LARRY R. HICKS, District Judge.
Pending before the court are numerous motions involving three issues: (1) whether petitioner may amend his habeas petition, (2) whether petitioner should be appointed counsel, and (3) whether and when respondents should respond to petitioner's habeas petition.
With respect to the first issue, respondents do not contest petitioner's right to amend his petition. See ECF No. 29 at 2. In addition, no responsive pleading has been filed by the respondents. See Fed. R. Civ. P. 15(a)(1) (allowing amendment as a matter of course prior to service of responsive pleading). Accordingly, petitioner will be permitted to file an amended petition.
Petitioner attached a proposed pleading to his motion to amend that includes three grounds for relief with supporting facts. See ECF No. 20-1. Because it is not on the court's approved form, however, it lacks the procedural information necessary for the opposing party to respond to the petition and for this court to adjudicate the petition. See Local Rule, LSR 3-1 ("A petition for writ of habeas corpus filed by a person who is not represented by an attorney must be on the form provided by this court."). Thus, the petitioner will be directed to file a complete amended petition on the form provided by this court.
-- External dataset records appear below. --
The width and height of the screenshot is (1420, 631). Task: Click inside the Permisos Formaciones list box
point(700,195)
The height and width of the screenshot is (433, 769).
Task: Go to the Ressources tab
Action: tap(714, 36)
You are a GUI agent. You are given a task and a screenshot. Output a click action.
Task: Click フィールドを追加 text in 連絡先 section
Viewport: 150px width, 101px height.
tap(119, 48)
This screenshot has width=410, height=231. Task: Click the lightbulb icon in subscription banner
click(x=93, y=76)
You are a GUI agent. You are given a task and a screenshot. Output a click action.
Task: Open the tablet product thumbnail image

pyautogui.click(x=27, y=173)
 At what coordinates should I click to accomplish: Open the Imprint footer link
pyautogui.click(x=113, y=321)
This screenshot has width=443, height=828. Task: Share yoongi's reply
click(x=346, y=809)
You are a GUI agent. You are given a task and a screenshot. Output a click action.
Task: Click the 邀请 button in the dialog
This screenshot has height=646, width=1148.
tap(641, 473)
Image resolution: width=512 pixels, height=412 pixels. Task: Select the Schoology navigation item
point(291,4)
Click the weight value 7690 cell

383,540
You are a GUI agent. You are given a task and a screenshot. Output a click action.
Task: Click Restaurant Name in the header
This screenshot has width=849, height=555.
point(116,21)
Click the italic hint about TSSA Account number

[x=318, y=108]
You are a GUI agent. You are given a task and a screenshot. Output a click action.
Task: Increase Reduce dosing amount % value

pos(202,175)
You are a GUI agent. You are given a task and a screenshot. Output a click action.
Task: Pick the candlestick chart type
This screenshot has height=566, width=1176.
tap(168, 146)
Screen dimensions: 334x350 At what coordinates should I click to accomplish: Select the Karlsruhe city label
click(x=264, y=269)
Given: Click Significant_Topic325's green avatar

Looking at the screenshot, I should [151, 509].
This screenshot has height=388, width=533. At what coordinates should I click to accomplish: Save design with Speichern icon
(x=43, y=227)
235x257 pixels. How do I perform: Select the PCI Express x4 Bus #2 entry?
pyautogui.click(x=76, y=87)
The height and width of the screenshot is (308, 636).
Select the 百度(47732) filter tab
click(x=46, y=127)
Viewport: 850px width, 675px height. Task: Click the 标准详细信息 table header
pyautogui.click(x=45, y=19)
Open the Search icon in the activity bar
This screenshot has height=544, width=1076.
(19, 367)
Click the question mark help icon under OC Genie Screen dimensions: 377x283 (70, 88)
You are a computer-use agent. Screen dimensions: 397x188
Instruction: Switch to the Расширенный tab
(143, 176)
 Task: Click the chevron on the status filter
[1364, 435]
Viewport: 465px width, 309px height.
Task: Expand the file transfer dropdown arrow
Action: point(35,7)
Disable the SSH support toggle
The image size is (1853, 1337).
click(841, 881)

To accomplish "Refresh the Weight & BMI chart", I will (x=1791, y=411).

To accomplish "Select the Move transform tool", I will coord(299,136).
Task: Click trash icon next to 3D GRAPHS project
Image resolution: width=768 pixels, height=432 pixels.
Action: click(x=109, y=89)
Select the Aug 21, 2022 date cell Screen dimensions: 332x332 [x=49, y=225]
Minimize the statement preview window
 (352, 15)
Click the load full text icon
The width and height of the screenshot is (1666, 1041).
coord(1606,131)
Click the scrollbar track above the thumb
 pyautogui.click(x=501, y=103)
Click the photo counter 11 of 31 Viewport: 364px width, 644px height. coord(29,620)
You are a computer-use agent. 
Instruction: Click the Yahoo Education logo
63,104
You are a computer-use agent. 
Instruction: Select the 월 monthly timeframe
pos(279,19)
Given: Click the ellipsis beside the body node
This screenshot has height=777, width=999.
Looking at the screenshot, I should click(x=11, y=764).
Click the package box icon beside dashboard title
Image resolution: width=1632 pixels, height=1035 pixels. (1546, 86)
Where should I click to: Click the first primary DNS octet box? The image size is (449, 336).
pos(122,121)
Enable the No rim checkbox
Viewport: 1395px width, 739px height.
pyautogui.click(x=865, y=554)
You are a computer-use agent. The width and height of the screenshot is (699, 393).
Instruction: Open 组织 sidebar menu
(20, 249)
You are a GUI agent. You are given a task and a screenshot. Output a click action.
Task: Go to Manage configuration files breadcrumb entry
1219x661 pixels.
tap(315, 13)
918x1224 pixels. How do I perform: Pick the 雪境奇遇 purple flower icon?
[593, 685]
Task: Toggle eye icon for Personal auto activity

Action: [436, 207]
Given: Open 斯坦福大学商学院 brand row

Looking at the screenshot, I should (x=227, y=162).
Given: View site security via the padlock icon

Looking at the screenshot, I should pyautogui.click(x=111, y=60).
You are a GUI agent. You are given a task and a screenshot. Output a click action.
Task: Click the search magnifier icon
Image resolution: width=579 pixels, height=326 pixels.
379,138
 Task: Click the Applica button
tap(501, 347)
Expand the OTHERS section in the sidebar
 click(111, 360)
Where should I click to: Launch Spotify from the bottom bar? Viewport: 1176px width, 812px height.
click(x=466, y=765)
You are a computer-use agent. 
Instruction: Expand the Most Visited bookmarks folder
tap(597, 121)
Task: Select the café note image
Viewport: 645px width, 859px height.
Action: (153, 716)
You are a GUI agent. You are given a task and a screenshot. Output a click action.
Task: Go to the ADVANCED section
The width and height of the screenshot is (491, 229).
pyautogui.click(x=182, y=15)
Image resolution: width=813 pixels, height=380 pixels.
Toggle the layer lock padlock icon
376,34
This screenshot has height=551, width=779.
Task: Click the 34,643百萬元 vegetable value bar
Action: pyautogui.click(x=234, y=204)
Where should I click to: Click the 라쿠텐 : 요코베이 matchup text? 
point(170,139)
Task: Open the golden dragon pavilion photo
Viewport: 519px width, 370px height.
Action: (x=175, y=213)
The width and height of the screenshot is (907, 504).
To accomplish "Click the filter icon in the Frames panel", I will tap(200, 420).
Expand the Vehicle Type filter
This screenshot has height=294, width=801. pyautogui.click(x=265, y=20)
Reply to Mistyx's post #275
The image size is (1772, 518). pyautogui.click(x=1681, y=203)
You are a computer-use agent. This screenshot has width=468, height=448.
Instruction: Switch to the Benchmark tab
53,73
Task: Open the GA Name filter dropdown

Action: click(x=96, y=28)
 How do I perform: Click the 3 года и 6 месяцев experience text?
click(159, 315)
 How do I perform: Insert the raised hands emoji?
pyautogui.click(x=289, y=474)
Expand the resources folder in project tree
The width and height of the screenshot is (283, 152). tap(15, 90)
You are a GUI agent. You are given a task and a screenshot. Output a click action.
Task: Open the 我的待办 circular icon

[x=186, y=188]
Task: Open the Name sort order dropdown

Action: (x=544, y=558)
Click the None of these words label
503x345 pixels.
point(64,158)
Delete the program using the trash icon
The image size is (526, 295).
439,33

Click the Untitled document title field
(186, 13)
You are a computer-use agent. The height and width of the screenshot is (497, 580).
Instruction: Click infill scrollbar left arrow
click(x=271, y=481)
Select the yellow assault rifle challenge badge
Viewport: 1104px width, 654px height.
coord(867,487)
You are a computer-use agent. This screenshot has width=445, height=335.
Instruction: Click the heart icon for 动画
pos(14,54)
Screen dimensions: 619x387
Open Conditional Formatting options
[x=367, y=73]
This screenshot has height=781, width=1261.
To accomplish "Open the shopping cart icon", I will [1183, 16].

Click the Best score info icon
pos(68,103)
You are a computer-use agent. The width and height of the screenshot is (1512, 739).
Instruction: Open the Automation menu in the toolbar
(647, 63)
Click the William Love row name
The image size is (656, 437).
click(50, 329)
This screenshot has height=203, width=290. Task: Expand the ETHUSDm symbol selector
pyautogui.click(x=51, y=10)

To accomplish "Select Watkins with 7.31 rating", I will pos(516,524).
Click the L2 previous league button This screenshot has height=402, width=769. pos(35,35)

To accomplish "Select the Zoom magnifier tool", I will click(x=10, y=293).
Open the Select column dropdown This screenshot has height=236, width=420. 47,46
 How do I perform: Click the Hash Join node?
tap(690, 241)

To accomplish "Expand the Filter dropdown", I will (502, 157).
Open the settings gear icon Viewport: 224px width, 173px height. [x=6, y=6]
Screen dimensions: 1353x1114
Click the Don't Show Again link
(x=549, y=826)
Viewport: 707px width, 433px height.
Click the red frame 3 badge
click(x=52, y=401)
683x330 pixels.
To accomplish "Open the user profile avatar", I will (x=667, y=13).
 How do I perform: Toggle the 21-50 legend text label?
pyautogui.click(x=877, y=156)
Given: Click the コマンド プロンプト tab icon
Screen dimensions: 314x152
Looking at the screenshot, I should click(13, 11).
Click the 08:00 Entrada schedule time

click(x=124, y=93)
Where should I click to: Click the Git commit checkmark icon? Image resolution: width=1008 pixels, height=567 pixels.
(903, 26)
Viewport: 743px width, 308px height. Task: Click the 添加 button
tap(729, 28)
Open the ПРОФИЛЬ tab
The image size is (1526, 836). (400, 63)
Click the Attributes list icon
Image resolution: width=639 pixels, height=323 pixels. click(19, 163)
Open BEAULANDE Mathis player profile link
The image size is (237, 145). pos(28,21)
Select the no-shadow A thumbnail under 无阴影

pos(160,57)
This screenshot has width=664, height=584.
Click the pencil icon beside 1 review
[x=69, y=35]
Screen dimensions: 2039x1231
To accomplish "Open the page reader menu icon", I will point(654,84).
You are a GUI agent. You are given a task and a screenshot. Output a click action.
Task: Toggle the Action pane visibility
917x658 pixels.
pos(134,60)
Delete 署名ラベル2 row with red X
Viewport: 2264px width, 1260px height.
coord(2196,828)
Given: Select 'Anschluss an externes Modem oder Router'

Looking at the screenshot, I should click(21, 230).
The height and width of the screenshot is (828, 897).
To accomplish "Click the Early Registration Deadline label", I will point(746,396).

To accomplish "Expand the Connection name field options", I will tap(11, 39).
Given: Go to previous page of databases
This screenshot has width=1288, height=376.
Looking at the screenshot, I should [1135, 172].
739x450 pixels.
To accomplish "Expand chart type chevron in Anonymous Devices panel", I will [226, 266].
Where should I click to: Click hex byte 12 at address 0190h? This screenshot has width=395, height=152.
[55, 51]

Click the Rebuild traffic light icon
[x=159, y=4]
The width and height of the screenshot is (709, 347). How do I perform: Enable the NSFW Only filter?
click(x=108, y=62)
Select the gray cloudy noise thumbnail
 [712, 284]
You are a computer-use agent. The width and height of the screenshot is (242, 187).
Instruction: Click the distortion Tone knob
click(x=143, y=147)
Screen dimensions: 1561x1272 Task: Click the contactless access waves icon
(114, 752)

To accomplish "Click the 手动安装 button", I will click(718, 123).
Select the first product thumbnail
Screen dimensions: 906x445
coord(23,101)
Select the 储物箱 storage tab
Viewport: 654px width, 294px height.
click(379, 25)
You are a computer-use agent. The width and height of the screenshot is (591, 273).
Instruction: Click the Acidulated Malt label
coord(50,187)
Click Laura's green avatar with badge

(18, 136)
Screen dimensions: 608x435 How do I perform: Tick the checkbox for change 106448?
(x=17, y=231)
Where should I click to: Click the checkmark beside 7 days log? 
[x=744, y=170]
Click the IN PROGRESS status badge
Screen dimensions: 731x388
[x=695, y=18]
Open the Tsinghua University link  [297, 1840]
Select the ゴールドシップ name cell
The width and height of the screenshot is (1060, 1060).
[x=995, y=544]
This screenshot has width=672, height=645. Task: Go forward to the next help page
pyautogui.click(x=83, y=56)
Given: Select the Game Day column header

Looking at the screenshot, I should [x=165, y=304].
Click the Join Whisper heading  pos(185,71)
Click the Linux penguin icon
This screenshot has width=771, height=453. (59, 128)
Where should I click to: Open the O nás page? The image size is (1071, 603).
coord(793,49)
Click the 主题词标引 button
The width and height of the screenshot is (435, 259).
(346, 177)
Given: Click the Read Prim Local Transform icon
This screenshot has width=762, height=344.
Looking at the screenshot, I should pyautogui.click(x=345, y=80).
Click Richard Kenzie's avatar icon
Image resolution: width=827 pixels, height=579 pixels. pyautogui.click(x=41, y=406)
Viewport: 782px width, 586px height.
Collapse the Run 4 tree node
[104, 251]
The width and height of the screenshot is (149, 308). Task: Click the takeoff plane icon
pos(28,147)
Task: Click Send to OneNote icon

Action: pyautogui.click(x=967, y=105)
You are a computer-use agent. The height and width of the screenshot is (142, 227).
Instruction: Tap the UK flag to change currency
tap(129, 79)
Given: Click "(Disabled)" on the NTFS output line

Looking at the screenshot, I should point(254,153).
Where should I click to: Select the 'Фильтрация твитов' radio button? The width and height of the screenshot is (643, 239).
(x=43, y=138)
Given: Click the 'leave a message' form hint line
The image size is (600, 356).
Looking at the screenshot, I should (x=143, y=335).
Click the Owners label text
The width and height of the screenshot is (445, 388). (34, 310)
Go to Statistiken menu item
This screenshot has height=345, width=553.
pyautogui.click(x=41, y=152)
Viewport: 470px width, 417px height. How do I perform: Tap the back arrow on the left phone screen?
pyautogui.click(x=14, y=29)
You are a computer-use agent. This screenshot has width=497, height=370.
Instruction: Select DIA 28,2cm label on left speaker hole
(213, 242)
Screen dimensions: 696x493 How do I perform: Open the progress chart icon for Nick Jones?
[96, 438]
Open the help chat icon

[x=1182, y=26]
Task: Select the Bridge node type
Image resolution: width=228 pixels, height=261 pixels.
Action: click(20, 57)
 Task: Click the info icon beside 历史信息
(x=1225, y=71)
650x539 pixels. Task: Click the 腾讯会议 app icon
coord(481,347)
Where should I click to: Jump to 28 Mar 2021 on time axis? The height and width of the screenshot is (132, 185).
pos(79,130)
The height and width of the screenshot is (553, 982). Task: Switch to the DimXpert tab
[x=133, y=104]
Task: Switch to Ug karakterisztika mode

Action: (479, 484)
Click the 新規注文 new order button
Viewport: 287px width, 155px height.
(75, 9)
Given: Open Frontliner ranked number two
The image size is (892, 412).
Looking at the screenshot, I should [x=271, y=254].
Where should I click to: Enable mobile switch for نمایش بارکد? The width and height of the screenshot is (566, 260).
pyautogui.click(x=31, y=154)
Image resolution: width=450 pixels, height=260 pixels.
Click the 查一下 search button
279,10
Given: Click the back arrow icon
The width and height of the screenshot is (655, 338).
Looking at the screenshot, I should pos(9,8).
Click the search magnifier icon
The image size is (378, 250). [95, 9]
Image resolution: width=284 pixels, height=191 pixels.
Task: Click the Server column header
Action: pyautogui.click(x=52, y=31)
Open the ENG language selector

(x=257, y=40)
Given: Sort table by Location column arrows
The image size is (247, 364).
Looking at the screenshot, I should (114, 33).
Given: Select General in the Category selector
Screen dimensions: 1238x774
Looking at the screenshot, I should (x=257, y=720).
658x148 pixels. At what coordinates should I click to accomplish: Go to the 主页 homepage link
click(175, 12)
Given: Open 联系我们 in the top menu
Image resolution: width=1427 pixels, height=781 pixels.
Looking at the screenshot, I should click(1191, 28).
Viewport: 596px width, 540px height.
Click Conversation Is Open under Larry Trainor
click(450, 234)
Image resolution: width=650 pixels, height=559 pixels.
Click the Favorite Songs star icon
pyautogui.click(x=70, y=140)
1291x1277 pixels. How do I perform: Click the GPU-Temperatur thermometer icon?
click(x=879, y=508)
The court has also reviewed its decision to deny appointment of counsel. As grounds for his request for appointment of counsel, petitioner cites to his inability to represent himself, the need for him to rely on other prisoners for legal assistance, and the disparity in legal training and resources between himself and the attorney general. ECF Nos. 9/13/15/16/23. These circumstances are common to state habeas petitioners and are not sufficient to entitle petitioner to appointed counsel. See Chaney v. Lewis, 801 F.2d 1191, 1196 (9th Cir.1986) (holding that petitioner is entitled to appointed counsel when "circumstances of a particular case indicate that appointed counsel is necessary to prevent due process violations"). Because the issues in this case are not, at this point, overly complex and there is no indication that an evidentiary hearing will be warranted, the court stands by its decision to deny counsel. See LaMere v. Risley, 827 F.2d 622, 626 (9
Lastly, the court will vacate its existing scheduling order (ECF No. 6) and issue a new scheduling order when petitioner files his amended petition. Thus, the respondents are not required to respond to the habeas petition on file.